--- Document excerpt ---

If you know you’ll be going to a party or have some sort of an event one night, don’t buy tickets to a screening the next morning. You will be tired. It will not be enjoyable. The same goes for if you’re seeing a midnight movie.
On that note…
4. Go to some Midnight Movies
While Sundance isn’t necessarily known for their genre programming, there have been some true gems there in the past. Last year, two of the years best horror flicks premiered at the festival, Mandy and Hereditary. The screenings are a blast, as you won’t find a more engaged audience in any other section of the festival, and perhaps most importantly, it gives you a night off from partying while still doing something awesome (though many of these screenings also often feature a booze cart).
5. Try not to party too hard
Guess what? Park City, Utah in the middle of January is a harsh environment for human beings. The elevation can bring on altitude sickness, fatigue, and bouts of dizziness. Alcohol will go to your head faster than that person who decided to wear heels will slip and fall on black ice. Hangovers are more intense. So just try and take it easy. If you’re going to a party, be sure to hydrate and not drink too much. You’ll feel like garbage the rest of the next day, which will surely be packed with even more screenings and events to go to.
“At least one member of our team has gotten some sort of stomach ailment every year we’ve gone.”
6. Bring a medicine cabinet
I feel like your mom right now, but this is important. These cold temperatures are no joke and even if you have a strong immune system, chances are that someone around you in the theater, on the bus, or at the party, doesn’t. The fact is everyone at Sundance is cold and running on very little sleep 100% of the time. It’s a breeding ground for sickness. So much so that insiders kindly refer to it as “Flu Dance.”
At least one member of our team has gotten some sort of stomach ailment every year we’ve gone. So bring along an army of medicinal supplies to combat it and be proactive. Start drinking water a week before you get there, bring a water bottle and put Emergen-C into every bottle you drink, and if you do end up getting sick, stock up on Tylenol, Advil, Dramamine, etc.
7. Eat food
It’s really easy to forget that food exists when you spend the majority of your day either waiting in line, running around the cold, or inside a movie theater. There is very little time to actually seek out and find a real meal, so if you do find yourself with some precious moments to spare, take a minute and do it. Most theaters will have a snack stand inside, but prices are very expensive and the packaged food is not very good.
Another option is to stake out the branded houses that give away free finger foods and coffee. It’s more likely that you’ll just need to snack. Hit up a grocery store first thing once you arrive (there’s a great one called Fresh Market right by Main Street) and buy plenty of deli meats so you can pack sandwiches for lunch on the go, you’re more than welcome to break them out during a screening, while there is security that searches backpacks, they will never take away any food or liquid. Get Cliff or other energy bars for the mornings and in between screenings. You’ll be very happy you did.
8. Prioritize movies that don’t already have a distributor
One of the biggest things I’ve learned traveling the festival circuit over the past four years is to be adventurous in your screening selections. As an attendee of Sundance, you’re able to check out some flicks that may never see the light of day anywhere else, so why not take advantage? It’s easy to be tempted by the big names, but chances are you’ll be able to see a lot of those films in theaters only a few months down the road.

--- Data provided ---

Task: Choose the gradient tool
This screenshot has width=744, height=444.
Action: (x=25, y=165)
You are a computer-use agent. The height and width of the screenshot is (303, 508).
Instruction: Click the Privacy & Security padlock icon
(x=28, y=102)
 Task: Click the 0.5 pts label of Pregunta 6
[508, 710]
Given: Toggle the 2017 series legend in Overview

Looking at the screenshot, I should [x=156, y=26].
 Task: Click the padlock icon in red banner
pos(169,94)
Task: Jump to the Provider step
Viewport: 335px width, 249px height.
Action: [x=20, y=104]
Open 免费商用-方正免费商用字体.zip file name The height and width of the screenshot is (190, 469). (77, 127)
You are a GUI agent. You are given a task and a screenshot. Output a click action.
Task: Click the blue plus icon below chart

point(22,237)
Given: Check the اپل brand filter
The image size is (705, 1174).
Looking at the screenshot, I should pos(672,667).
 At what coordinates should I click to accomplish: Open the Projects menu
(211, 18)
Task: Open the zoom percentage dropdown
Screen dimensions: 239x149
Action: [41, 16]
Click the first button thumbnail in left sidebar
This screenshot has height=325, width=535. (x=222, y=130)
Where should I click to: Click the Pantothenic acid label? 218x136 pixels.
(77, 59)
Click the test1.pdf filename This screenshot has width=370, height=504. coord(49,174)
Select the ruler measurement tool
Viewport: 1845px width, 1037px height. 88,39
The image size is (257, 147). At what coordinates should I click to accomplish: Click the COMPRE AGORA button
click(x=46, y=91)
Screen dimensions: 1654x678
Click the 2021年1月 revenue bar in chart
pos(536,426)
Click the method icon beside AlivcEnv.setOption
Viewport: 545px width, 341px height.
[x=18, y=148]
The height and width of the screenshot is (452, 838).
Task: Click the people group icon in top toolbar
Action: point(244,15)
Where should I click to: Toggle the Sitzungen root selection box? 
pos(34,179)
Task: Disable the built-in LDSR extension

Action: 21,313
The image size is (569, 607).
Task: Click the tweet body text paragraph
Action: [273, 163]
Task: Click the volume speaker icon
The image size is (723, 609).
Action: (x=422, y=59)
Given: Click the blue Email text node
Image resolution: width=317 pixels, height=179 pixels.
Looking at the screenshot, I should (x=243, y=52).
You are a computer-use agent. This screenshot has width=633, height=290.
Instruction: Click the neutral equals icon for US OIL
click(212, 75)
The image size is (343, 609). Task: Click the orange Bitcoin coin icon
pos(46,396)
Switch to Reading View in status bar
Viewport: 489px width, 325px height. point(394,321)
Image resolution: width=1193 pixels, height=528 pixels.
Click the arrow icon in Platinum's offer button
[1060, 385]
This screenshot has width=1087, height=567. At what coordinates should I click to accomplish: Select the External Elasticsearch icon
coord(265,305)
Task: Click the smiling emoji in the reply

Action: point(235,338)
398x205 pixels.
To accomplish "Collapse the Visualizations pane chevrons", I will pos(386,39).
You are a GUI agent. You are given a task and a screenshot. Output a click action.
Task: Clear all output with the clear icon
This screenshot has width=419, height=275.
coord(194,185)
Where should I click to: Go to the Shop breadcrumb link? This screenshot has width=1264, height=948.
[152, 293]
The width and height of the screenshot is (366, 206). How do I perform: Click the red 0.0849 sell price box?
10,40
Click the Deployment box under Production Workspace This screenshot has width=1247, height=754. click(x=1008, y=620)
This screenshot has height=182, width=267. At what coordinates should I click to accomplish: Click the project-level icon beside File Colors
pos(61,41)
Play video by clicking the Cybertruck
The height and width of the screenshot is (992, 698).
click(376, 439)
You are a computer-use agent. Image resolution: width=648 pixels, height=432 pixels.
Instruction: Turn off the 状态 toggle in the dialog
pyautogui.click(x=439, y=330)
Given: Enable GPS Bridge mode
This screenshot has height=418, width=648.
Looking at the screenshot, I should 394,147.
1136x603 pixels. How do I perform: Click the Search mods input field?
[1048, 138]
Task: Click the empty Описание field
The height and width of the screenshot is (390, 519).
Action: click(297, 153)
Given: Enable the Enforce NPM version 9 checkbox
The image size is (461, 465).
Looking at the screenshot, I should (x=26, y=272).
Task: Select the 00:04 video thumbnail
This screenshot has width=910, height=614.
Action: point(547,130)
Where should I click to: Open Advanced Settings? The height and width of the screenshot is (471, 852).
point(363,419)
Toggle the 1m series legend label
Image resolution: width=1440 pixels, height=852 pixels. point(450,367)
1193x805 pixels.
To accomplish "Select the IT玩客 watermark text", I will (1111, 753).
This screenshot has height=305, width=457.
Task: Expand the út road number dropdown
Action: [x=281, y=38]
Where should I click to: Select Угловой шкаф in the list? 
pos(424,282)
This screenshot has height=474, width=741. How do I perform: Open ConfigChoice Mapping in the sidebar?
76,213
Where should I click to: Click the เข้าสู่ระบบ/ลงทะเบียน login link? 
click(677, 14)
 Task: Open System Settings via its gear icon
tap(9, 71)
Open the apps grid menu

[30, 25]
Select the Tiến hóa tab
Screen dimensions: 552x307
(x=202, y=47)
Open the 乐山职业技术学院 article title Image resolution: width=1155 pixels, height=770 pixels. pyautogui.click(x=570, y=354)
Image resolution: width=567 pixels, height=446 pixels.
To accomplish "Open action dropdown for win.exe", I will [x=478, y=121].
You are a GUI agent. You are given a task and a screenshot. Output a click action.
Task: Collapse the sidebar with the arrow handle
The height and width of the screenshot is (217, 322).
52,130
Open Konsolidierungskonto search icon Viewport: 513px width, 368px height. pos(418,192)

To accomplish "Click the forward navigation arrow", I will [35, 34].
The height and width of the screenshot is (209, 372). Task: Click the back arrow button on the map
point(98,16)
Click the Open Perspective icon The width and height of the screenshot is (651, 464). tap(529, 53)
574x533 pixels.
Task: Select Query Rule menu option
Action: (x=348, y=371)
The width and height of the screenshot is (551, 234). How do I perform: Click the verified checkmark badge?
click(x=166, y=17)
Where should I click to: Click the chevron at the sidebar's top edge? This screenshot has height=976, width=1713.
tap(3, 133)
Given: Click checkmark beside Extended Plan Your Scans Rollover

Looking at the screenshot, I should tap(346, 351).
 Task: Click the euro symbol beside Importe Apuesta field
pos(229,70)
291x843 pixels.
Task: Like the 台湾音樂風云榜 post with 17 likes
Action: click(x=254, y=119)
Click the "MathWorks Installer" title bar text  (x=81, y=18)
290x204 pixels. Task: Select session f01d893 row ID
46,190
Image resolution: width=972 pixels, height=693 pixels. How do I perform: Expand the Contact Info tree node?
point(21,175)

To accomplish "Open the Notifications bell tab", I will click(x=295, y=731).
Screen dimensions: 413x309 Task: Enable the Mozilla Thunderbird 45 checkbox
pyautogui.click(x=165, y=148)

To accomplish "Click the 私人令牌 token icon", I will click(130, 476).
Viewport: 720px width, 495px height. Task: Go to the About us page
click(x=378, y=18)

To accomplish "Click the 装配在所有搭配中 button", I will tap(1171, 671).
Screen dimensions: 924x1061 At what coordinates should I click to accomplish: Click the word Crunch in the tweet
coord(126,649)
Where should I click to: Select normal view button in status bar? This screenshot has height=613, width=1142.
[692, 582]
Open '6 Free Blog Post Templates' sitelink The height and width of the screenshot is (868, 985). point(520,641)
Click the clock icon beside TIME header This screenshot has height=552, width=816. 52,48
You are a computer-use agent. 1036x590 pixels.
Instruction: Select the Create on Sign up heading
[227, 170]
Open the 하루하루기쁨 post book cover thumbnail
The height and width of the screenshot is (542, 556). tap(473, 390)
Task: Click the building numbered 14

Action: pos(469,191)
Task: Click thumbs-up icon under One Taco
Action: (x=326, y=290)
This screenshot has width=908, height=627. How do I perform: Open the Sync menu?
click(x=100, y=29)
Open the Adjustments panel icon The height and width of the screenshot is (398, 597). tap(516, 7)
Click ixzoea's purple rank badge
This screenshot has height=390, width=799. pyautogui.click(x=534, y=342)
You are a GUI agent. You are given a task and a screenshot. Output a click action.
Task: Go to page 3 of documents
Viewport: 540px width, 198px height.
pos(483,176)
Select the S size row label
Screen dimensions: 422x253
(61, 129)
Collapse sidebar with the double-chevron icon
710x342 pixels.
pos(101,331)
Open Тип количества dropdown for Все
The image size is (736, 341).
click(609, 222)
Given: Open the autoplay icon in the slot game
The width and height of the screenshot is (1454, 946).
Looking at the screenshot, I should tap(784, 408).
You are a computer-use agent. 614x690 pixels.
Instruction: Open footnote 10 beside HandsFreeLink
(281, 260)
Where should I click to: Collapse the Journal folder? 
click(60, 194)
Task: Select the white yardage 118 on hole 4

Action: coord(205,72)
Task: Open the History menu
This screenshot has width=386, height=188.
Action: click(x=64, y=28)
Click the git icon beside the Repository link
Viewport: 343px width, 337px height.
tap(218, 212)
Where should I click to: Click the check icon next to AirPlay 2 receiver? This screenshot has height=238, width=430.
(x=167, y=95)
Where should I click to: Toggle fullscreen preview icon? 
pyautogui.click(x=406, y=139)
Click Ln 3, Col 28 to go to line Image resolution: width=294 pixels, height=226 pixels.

---

▸ **Exercise details**:
Update the Sundance festival tips from "6. Bring a medicine" to "Advil, Dramamine, etc.", changing "medicine cabinet" to "first aid kit". The records have nothing to do with this.

▸ **Written reply**:
6. Bring a first aid kit
I feel like your mom right now, but this is important. These cold temperatures are no joke and even if you have a strong immune system, chances are that someone around you in the theater, on the bus, or at the party, doesn’t. The fact is everyone at Sundance is cold and running on very little sleep 100% of the time. It’s a breeding ground for sickness. So much so that insiders kindly refer to it as “Flu Dance.”
At least one member of our team has gotten some sort of stomach ailment every year we’ve gone. So bring along an army of medicinal supplies to combat it and be proactive. Start drinking water a week before you get there, bring a water bottle and put Emergen-C into every bottle you drink, and if you do end up getting sick, stock up on Tylenol, Advil, Dramamine, etc.